### EXCERPTED TEXT
--- Start ---

Can we get this deal done, please?

I've been watching the stock market yo-yo and the liquidity markets freeze up while we wait for the on-again, off-again bailout plan. At this point, tt doesn't matter which party was responsible for the failure--either one could have produced the 12 additional votes that were needed for passage. The U.S. Senate plans to vote tonight on a modified bailout plan that keeps the basics of the plan voted on last Monday, but adds some tax benefits for individuals and small businesses, and raises the maximum per-account level of FDIC insurance from $100,000 to $250,000. Whether these sweeteners are enough to get the 12 additional votes needed in the House, let alone hold onto the votes that the original bill got, remains to be seen.

The lack of safeguards that I complained about in a post on my "Feldman File" blog was addressed in the version of the bill that originally went to the Senate. While I despise what got us to this place--the almost complete disconnection of capital from its underlying risk that's led us to having no idea how much more than a trillion dollars of securitized mortgages and other debts are really worth--we have to act. We've got to make sure that people can still get home, car and student loans, and that businesses can buy inventory, meet their payrolls and keep their doors open.

As I write this, it appears that "the tide is turning" with members of the House who voted against the original bill. Their "call ratio" from constituents is turning in favor of the plan, thus giving them the political cover that they need to vote for the revised bill. However, I won't count on anything until the bill passes both Houses of Congress and is signed into law by the President.

--- End ---

### DATASET
--- Start ---

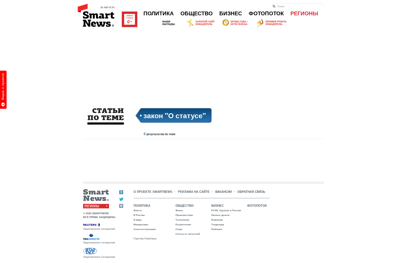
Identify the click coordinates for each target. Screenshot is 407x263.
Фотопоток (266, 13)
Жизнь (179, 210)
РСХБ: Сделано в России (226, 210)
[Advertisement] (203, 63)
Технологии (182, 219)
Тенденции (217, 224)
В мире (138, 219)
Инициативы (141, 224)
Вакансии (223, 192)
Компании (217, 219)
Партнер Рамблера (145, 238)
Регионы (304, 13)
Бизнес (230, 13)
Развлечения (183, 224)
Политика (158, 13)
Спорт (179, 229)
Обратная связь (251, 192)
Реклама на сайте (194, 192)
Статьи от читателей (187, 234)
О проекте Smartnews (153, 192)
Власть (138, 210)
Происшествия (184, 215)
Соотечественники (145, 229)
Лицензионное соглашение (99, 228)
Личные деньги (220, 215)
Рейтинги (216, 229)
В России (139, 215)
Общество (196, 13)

--- End ---
--- Start ---

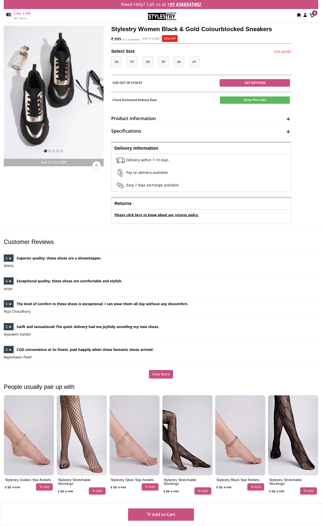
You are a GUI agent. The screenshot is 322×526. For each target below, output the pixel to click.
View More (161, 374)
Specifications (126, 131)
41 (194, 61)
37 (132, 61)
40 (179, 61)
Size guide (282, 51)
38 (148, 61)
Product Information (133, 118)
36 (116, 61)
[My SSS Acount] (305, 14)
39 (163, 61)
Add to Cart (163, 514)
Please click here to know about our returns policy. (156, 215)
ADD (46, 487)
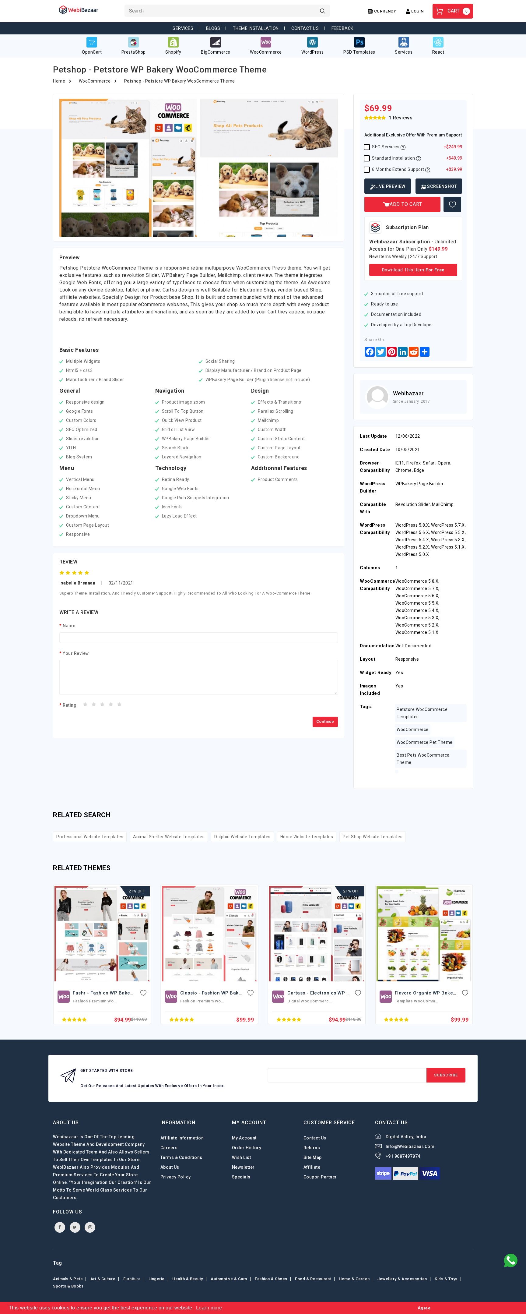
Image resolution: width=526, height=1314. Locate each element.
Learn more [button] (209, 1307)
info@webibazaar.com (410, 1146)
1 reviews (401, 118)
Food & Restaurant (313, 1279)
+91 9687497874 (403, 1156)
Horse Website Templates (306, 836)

--- End ---

### WORK INSTRUCTIONS
a – In the bailout post, the modified plan raises the maximum per-account level of FDIC insurance to what amount?
b – Reproduce word for word the part of the bailout post that opens with the words containing "The lack of" and closes with "their doors open.".
The lines above have no connection to the bailout post.

### THE RESULTS
a – $250,000, up from $100,000.

b –
The lack of safeguards that I complained about in a post on my "Feldman File" blog was addressed in the version of the bill that originally went to the Senate. While I despise what got us to this place--the almost complete disconnection of capital from its underlying risk that's led us to having no idea how much more than a trillion dollars of securitized mortgages and other debts are really worth--we have to act. We've got to make sure that people can still get home, car and student loans, and that businesses can buy inventory, meet their payrolls and keep their doors open.